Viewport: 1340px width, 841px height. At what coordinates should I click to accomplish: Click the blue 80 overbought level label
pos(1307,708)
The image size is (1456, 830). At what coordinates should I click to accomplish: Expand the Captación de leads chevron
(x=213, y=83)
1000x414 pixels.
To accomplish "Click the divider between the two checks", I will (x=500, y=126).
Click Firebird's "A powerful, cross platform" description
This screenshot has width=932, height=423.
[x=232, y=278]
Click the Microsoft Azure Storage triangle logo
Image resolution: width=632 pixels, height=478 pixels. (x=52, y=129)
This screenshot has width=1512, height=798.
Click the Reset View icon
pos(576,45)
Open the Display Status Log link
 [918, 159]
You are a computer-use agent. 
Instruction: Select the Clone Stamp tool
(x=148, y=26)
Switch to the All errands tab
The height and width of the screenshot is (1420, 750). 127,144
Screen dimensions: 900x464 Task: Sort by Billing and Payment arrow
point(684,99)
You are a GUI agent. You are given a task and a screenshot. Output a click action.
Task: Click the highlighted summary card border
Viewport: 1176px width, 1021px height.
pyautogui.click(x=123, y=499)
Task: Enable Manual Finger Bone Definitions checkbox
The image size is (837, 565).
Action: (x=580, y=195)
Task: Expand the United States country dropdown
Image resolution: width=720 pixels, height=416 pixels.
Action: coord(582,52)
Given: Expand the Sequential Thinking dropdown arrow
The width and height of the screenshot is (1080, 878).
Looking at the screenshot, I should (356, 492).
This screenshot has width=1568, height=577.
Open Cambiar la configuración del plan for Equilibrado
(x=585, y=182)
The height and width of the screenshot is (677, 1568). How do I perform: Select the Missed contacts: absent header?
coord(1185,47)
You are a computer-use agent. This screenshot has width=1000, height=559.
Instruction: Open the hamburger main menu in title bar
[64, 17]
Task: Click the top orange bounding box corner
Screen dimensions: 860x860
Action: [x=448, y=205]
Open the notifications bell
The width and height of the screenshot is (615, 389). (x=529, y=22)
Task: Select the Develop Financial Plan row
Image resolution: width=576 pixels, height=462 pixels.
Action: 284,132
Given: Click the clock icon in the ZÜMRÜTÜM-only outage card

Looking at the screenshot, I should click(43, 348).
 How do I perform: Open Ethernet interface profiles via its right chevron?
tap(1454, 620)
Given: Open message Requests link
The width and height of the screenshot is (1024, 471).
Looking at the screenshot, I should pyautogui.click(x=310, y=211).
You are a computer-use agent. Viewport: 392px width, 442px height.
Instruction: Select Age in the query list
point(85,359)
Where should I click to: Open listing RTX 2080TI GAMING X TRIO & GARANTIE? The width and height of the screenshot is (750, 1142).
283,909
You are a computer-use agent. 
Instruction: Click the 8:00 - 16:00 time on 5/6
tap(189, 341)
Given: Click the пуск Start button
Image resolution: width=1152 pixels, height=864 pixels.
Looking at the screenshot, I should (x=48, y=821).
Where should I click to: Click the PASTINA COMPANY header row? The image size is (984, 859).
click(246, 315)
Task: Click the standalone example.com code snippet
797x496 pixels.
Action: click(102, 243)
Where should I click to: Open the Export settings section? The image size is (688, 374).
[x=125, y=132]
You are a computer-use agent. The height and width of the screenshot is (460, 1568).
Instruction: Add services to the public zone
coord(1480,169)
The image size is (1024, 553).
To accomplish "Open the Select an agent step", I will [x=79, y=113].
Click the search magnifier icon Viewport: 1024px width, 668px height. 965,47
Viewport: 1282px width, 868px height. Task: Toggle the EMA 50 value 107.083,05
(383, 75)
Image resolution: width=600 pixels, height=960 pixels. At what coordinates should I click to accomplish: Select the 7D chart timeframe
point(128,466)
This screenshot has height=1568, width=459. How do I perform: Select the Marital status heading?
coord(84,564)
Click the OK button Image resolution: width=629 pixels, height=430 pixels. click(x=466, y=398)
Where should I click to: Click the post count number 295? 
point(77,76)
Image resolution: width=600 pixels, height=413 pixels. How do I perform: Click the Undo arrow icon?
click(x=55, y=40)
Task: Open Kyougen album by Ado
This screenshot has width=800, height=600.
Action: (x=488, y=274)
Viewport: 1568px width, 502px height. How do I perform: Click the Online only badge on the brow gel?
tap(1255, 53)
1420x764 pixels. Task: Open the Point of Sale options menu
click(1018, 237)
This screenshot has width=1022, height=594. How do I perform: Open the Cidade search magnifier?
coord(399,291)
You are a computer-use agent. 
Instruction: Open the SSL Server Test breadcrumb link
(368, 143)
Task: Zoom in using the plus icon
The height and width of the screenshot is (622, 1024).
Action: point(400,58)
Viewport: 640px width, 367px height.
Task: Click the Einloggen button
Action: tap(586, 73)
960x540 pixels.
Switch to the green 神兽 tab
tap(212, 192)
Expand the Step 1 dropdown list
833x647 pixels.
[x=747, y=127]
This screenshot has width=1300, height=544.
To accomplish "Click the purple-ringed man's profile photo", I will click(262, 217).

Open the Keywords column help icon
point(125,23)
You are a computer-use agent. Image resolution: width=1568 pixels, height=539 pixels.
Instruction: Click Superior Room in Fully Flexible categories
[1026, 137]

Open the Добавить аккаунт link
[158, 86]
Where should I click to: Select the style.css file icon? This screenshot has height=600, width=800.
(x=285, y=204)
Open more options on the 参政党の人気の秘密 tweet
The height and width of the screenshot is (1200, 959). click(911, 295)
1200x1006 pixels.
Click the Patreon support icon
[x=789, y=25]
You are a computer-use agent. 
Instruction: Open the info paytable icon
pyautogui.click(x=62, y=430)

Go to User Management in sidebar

▶ _What you should do_: Looking back over the data above, restate word for word the lines that begin at the line with "Click the search" and end at the line with "Click the OK", inclusive.

▶ _Output below_:
Click the search magnifier icon Viewport: 1024px width, 668px height. 965,47
Viewport: 1282px width, 868px height. Task: Toggle the EMA 50 value 107.083,05
(383, 75)
Image resolution: width=600 pixels, height=960 pixels. At what coordinates should I click to accomplish: Select the 7D chart timeframe
point(128,466)
This screenshot has height=1568, width=459. How do I perform: Select the Marital status heading?
coord(84,564)
Click the OK button Image resolution: width=629 pixels, height=430 pixels. click(x=466, y=398)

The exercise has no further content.